その執務室にてさらさらと筆をとっていた光は、同室している男についと視線を向けた。
「前々から気になっていたんだが光雲。なんでお前は俺の副官のような真似事をやっているんだ?」
男の名は菅光雲。
以前には義賊として暴れていた彼だが、今は彼を討伐した白瑛将軍の旗下の一員として煌帝国の組織下において、元義賊の兵たちとともに将兵として働いていた。
そう、あくまでも彼の直属の上司は光の名目上の上司でもある白瑛だ。たしかに序列的には光の上だが、光自身の部下というわけではない。にもかかわらず、自分の執務所においてまるで副官のように自分の執務を見ている。
見られているからといって作業が鈍るわけではないが、一人がりがりとやっている横で監視するように見つめられているのも中々に鬱陶しい話だ。
「皇女とその副官の青舜様からお前の補佐をするように言われたからだ」
光の問いに光雲は上司からの命をそのまま答えた。
「補佐?」
「お前はなかなかに無茶をするから、皇女も気になったのだろう。お前の副官としてつけと言われたんだ」
「…………」
訝しげに眉根を寄せた光に有無を言わさぬように畳みかけた。
白瑛の命ならば光は断らないだろう。光雲の予想は当たっていたのか光は睥睨したように光雲を見返した。
「なんだ皇女の判断に不服か?」
「いや……」
余計なものがついたと言わんばかりの表情なのは分かるが、白瑛が自分の身を案じての事だということが分かるだけに反論できないのだろう。そっぽを向いて手元の作業に戻ろうとした。

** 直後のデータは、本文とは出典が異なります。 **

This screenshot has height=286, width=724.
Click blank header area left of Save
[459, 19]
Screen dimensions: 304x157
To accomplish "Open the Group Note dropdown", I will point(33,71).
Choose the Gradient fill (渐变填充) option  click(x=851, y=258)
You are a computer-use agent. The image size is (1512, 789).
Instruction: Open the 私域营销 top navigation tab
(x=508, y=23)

「ん? いや、俺の副官なのに、お前ほとんど俺の作業を手伝わないじゃないか」
だが、戻ろうとして、しかし先程から副官がぼうっと自分の作業を見ているだけなのに気がづいて不満を述べるように言った。
「俺が手を出すよりお前一人でやった方が何倍も早い。早く終われば、鍛練場に顔も出せるだろう?」
光の不満に、光雲はもっともらしく言葉を返した。
たしかに、光雲は武力一辺倒とまではいかないまでも、彼が光のやっている書類仕事をこなそうとすれば、その倍以上は時間がかかるだろう。
あまりに量が多すぎれば手伝わせるところだが、どうせ後は兵の鍛練関係の計画書と報告書だ。

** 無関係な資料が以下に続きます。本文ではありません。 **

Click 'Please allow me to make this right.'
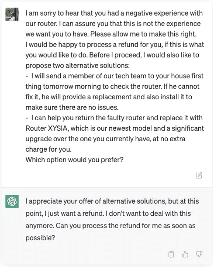 coord(143,34)
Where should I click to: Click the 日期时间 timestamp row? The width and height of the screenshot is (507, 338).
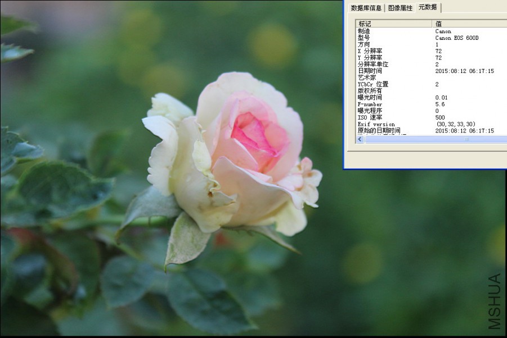pos(405,71)
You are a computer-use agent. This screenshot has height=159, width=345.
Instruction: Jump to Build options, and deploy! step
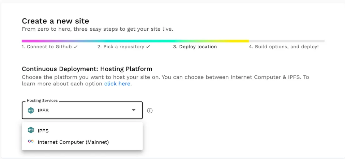(284, 47)
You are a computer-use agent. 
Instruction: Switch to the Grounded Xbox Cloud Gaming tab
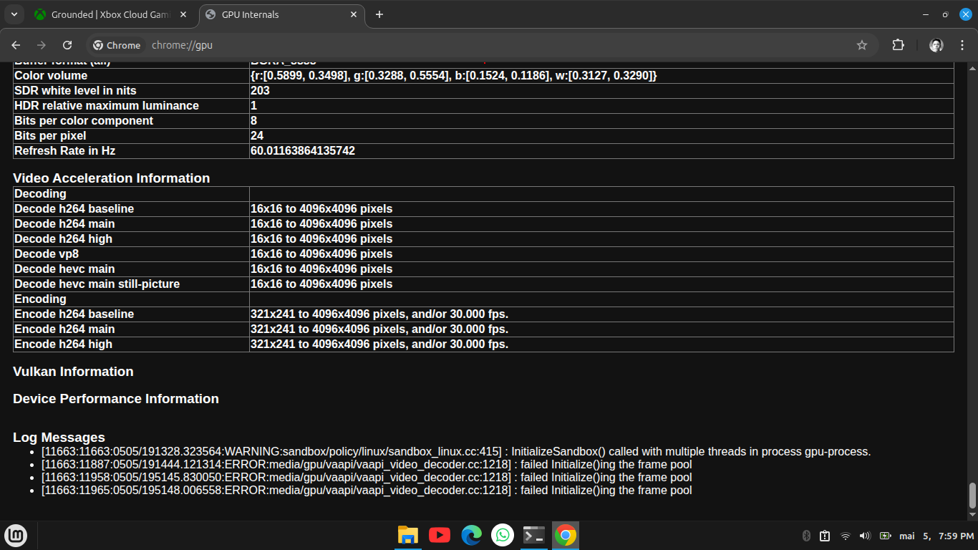107,14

彼が言うように早く終わらせて自分の鍛練に時間を当てたいところではある。
光は不承を顔に浮かべながらも書簡に眼を戻した。
光もちょっと休憩代わりに話しかけたに過ぎなかったのだろう。
だが……ふと、数日前に鍛練場で耳に挟んだ話を思い出し、窓から外を眺めてみた。数週間前から冷え込みが酷くなった寒空。

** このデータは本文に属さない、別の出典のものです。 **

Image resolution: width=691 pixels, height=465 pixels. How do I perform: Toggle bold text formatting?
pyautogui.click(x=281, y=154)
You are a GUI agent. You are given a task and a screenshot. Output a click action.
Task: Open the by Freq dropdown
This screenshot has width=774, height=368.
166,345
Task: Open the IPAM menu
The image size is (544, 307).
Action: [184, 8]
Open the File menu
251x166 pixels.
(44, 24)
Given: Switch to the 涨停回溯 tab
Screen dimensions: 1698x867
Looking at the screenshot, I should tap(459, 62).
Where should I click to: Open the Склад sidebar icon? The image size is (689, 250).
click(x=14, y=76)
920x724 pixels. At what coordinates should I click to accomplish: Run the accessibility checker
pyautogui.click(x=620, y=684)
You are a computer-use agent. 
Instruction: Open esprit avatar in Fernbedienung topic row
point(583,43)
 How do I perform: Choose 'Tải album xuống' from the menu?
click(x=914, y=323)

ただ、そんな気温にも負けず、帝都ではどこかにぎわいを見せていた。
戦乱が遠くに退き、迷宮攻略による財や交易などにより得られた財により帝都は活気に満ちていた。
どこぞの誰かたちの思惑はともかく、愚鈍と揶揄されることもある現皇帝も、そしてなによりも政務を取り仕切る紅炎や代官の紅明などは自国領内に於いては民にとっては善政を敷いている。
そして……
「…………よし」
光は手にしていた書簡を机に戻し、顔を上げて光雲を見た。
「今日はお前に、俺の副官につくということを教えてやろう」
「?」
首を傾げる光雲。
この後は鍛練だという予定は、遠く過去のものと決められたことを彼はこの数分後に知ることとなる。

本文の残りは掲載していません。